A legal conundrum from Jonathan Swift and Alexander Pope’s Memoirs of Martinus Scriblerus (1741): Sir John Swale bequeaths to Matthew Stradling “all my black and white Horses.” Sir John has six black, six white, and six pied horses. Should Stradling get the pied ones?
On the one hand, “Whatever is Black and White, is Pyed, and whatever is Pyed is Black and White; ergo, Black and White is Pyed, and, vice versa, Pyed is Black and White.”
On the other, “A pyed Horse is not a white Horse, neither is a pyed a black Horse; how then can pyed Horses come under the Words of black and white Horses?”

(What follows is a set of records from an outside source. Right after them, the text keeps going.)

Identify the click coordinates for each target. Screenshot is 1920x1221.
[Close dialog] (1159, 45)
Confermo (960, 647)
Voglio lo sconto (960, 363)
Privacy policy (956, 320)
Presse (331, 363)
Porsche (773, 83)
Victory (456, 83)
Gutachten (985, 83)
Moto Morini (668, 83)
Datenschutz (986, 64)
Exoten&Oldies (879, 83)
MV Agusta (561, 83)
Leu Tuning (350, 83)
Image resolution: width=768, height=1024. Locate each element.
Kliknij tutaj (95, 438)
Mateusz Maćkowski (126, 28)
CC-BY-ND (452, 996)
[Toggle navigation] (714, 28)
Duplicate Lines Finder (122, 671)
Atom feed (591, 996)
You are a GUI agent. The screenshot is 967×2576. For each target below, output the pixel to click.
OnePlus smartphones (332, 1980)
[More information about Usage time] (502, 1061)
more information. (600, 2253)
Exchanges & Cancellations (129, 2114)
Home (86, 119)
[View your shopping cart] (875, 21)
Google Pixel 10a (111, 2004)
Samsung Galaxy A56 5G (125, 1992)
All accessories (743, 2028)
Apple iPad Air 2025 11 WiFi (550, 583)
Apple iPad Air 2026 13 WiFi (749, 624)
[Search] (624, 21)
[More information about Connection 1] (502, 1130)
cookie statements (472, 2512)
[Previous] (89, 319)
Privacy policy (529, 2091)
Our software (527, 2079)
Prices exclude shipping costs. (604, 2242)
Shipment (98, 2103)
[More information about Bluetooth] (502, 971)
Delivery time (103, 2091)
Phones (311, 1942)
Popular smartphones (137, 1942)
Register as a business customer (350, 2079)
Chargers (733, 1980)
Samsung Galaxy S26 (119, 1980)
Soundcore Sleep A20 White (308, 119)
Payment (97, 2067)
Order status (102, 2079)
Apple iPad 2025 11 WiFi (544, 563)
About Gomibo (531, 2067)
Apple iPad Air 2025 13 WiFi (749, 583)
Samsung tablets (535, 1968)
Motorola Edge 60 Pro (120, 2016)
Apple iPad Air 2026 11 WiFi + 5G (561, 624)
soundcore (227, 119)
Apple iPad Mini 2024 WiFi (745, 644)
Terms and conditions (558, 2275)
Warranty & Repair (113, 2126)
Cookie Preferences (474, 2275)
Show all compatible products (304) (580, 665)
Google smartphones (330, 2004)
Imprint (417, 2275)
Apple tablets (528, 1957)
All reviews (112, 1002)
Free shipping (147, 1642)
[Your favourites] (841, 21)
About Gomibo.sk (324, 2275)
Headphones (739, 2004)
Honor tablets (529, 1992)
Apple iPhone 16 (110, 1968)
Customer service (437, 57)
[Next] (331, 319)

Perhaps this will help — a proof that all horses are the same color, condensed from Joel E. Cohen, “On the Nature of Mathematical Proofs,” Opus, May 1961, from A Random Walk in Science:
It is obvious that one horse is the same colour. Let us assume the proposition P(k) that k horses are the same colour and use this to imply that k+1 horses are the same colour. Given the set of k+1 horses, we remove one horse; then the remaining k horses are the same colour, by hypothesis. We remove another horse and replace the first; the k horses, by hypothesis, are again the same colour. We repeat this until by exhaustion the k+1 sets of k horses have each been shown to be the same colour. It follows then that since every horse is the same colour as every other horse, P(k) entails P(k+1). But since we have shown P(1) to be true, P is true for all succeeding values of k, that is, all horses are the same colour.